Work to do:
1. Answer these questions from the Super Bowl piece.
(a) What was the average annual GDP growth over the years an NFL or NFC team won?
(b) What was the strongest GDP growth in the game's history, and in what year did it occur?
(c) What was the largest margin of victory, and which team recorded it?
2. Pick up the Super Bowl and economy piece after its final sentence and keep writing it.

Extract:
· · · · · · ·
So, there's some sort of football game this weekend. Like many economists, I'm a bigger baseball fan than football, intrigued by the statistics in baseball, statistically a zero-sum game unlike most other sports. Just about every positive statistic in baseball for one player has a corresponding negative statistic for another. (The sole exception is an error charged on a foul ball which extends the batter's time at bat, but that doesn't show up in his stats.)


All that aside, there is some linkage between Super Bowl (yes, that's the name of Sunday's game) and the economy, not just the stock market as many ""analysts"" like to write. Indeed, the stock market isn't the economy, but that's a whole 'nother discussion.

To be sure, the Super Bowl has an immediate impact on the economy of the city in which it's played--New Orleans this year with New York salivating for the February 2, 2014, contest and the run-up to it, but could it affect the broader economy?

The results of the Super Bowl are pretty much evenly split with 25 wins for the National league or conference ad 21 for the American.

Over the course of those 25 NFL or NFC victories, the average annual GDP growth was 2.6 percent but when the American League or Conference won, the average growth rate was 3.0 percent. That said, over the history of the Super Bowl, dating back to 1967, there have been seven years of negative economic growth, four when the American team was victorious--three times when Pittsburgh won.

The AFC's Baltimore Ravens won the Super Bowl one in 2001 and the economy expanded at a paltry 1.1 percent. San Francisco has won five times--1982, 1985, 1989, 1990, and 1995 and the average GDP growth in those five years was 2.0 percent, including one year--1982--in which GDP was negative for the full year, down 1.9 percent in 1982. The other four years included two strong years for the economy, a 4.1 percent growth rate in 1985 and 3.6 percent in 1989.

(Baltimore's only other Super Bowl appearance was as the Baltimore Colts in 1969, losing a fabled game to the Joe Namath-led New York Jets in a year in which the economy grew 3.1 percent.)

The 49ers have never lost a Super Bowl.

It's not only the winner or loser who could ""affect"" the economy. In the 11 years in which an American conference/league team won by 10 or more points, the economy grew by an average of 2.2 percent.


That included three years of ""negative"" growth, but also the strongest GDP over the game's history, a 7.2 percent growth in 1984 when the LA Raiders (since moved to Oakland) beat the Washington Redskins by 29 points, 38-9, the biggest margin for an American conference/league team.

San Francisco recorded the largest margin of victory, 45 points, when it beat the Denver Broncos 55-10 in1990. The economy grew just 1.9 percent that year. But in the 18 years in which the National league/conference team won by 10 or more points, the economy grew by a relatively robust 3.6 percent. In the two years in which the National's New York Giants eked out victories over the New England Patriots by three and one points (2008 and 1991), the economy turned negative, contracting 0.3 percentage points in 2008 and 0.2 percentage points in 1991.
· · · · · · ·
Records:
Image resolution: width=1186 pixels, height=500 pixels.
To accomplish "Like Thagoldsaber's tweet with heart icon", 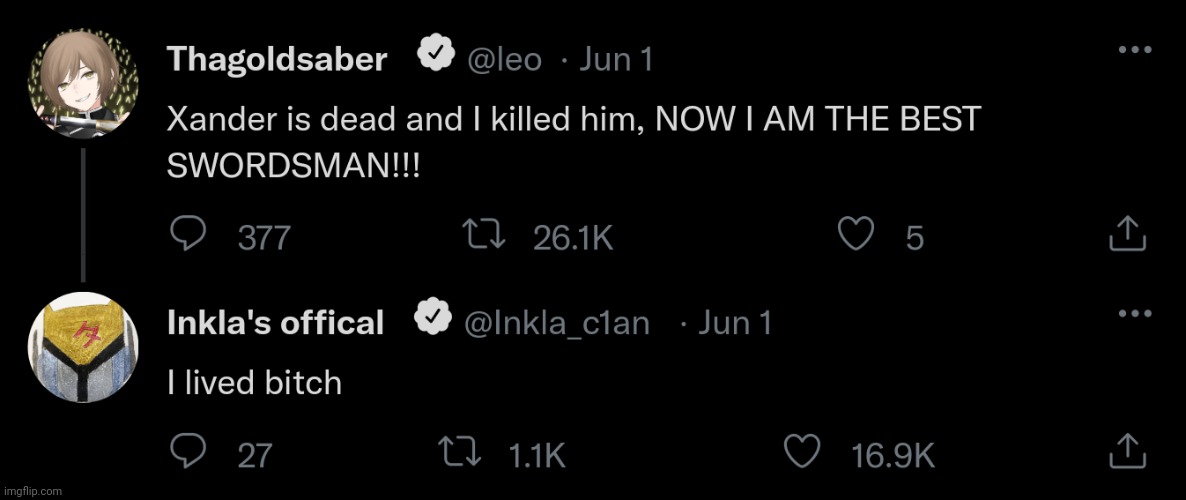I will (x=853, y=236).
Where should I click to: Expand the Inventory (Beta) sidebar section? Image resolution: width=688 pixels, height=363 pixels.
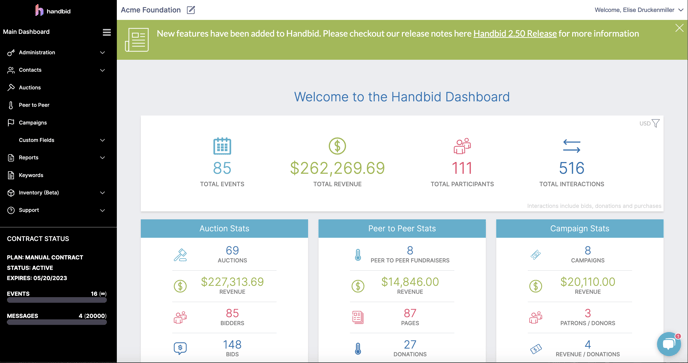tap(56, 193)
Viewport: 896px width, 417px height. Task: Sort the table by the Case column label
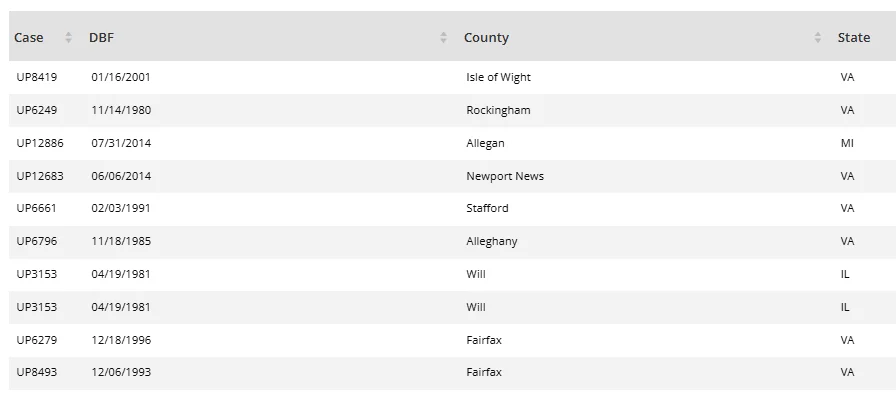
· · · · · · ·
Responses for each task:
1.
(a) 2.6 percent.
(b) 7.2 percent, in 1984.
(c) 45 points, by San Francisco, which beat the Denver Broncos 55-10.

2.
New England had three of the three-point victories recorded by AFL/AFC teams--in 2002, 2004, and 2005, with GDP growing an average of 2.9 points in those years. The other slim three-point AFL/AFC margin belonged to the Baltimore Colts in 1971, when the economy grew 3.4 percent.

NFL/C teams have scored 40 or more points six times--twice scoring more than 50 points, the 49ers in 1990 and the Dallas Cowboys in 1993. In those high scoring years, average growth rate for GDP was 2.9 percent, just below what economists consider ""trend"" growth. The weakest growth in those five years came when San Francisco scored those 55 points in 1990.

The AFL/C team scored 30 or more points eight times, including Baltimore's 34-7 win over the New York Giants in 2001, with its paltry GDP result. Over those eight years, though the average growth in GDP was 3.6 percent, even including the weak Baltimore year and 1980 when the Steelers beat the LA Rams 31-19 and the economy contracted 0.3 percent.

So, is the Super Bowl an indicator? I wouldn't know. As a baseball fan I'll be using the Super Bowl another way: to get into an otherwise crowded restaurant and enjoying a quiet dinner.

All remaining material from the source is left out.